Y, casi sin poder evitarlo, como a borbotones, empezaron a caer sus lágrimas.

Giré la cabeza para mirarla y, como quien abre despacio las puertas de un templo, le pregunté:

—¿Qué pasa?

—No te das una idea de lo que extraño a papá. Ha pasado tanto tiempo…, que ya no recuerdo cómo era vivir con él.

Una confesión que atravesó el silencio con la potencia de lo irremplazable. Yo seguía manejando, pero tampoco pude evitar que comenzaran a caer mis lágrimas.

—Luci —le dije—, él está. Siempre está con nosotras. De alguna manera, él está.

Se lo repetí varias veces, con esa certeza de saber que ambas lo sentimos siempre.

—A veces no me acuerdo ni de su voz —me dijo, con esas ganas de perforar el presente para regresar al pasado.

Con la mirada empañada, no pude evitar recordar aquella frase que me dijo mi primer psicólogo y que, una y otra vez, en situaciones similares, retumba en mi mente:

Nunca vas a poder llenar ese hueco. Ese agujero negro va a vivir dentro del corazón de Luci. Y es necesario que lo sepas, para que nunca intentes llenarlo”.

Al ver toda su fragilidad, sin poder detener sus lágrimas, sentí la fuerza de ver cómo ese agujero negro seguía latiendo, ahí dentro.

Pasaron dos noches y dos días con esa neblina persistente, hasta que la lluvia cesó y, en el cielo de Córdoba, aparecieron los primeros rayos de sol.

Mientras caminaba por la tranquilidad de las calles de Unquillo, de repente, el llamado de Luci iluminó la pantalla de mi celular:

—¡Mamá! ¡Quedamos seleccionadas en el proyecto de Tomás Barceló! ¡Salimos segundas! —me dijo.

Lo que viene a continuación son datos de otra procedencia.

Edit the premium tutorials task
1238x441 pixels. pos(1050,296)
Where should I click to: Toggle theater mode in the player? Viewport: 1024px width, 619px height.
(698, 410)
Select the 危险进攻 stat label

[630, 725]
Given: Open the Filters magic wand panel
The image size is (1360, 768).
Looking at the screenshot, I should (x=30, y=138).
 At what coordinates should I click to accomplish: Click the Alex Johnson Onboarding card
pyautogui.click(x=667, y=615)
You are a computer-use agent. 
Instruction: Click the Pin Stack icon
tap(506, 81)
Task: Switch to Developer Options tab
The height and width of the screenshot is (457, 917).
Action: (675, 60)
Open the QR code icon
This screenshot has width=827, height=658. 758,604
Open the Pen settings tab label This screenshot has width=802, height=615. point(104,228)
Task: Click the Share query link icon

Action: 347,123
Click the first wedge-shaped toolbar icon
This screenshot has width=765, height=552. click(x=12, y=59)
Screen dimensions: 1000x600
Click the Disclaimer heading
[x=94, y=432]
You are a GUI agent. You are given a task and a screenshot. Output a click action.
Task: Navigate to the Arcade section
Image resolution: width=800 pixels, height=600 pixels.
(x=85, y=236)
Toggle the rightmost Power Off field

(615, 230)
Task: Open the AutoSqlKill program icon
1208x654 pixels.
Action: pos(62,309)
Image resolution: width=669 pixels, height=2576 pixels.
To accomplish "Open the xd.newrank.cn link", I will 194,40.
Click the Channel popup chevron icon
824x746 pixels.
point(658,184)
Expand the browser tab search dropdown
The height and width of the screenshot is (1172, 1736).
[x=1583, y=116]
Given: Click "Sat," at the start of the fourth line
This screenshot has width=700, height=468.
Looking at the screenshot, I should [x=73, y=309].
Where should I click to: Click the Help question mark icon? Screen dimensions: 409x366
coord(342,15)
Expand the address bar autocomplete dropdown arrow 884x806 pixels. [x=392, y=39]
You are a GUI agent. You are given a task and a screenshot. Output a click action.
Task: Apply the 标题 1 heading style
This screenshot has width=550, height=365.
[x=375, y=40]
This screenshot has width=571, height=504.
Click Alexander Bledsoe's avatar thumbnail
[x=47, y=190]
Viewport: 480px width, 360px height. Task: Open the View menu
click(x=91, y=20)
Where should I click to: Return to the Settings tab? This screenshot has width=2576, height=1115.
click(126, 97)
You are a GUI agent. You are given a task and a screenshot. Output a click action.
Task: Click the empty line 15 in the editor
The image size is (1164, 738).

Casi sin poder creerlo, sentí como si el universo por fin hubiera conspirado a nuestro favor. Como si aquellas lágrimas de Luci hubieran derribado las variables del espacio y el tiempo, logrando que Tomás se materializara ante aquel sentimiento conmovedor.

Algo así como una aparición corpórea, donde, con su voz cándida y sonrisa amplia, volvía para decirle:

Mumi, aquí estoy.

—La comunicación del premio a la convocatoria del Centro Cultural de la UNC le había llegado por mail, la mañana del 7 de mayo. El mes de Tomás —pensé—. El mes de la Revolución de Mayo. Y también el mes donde Luci recibiría su primer título universitario.

Después de escucharla, con su voz emocionada, le dije:

—¿Viste, Lu? Tu papá está siempre con vos. Y esta iniciativa, además, te llevará a La Habana. Vos tenés en tus manos un tesoro. La gente podrá tener muchas cosas, pero vos llevás en tu sangre un Tomás Barceló. Ese capital artístico y amoroso será siempre tu mayor fuente de inspiración. Incluso la sensibilidad y el ADN que pulirán el registro de tu propia obra.

Luci sonrió y terminó la conversación, por la celeridad de llegar con lo justo al trabajo.

Guardé el celular dentro de la cartera. Y sonreí, envuelta en esos hilos sutiles, casi imperceptibles, que borran fronteras: los que se enlazan al calor de los recuerdos, con lágrimas que invocan, con proyectos colectivos, con memorias que despiertan…

El resto…, el resto siempre será confiar.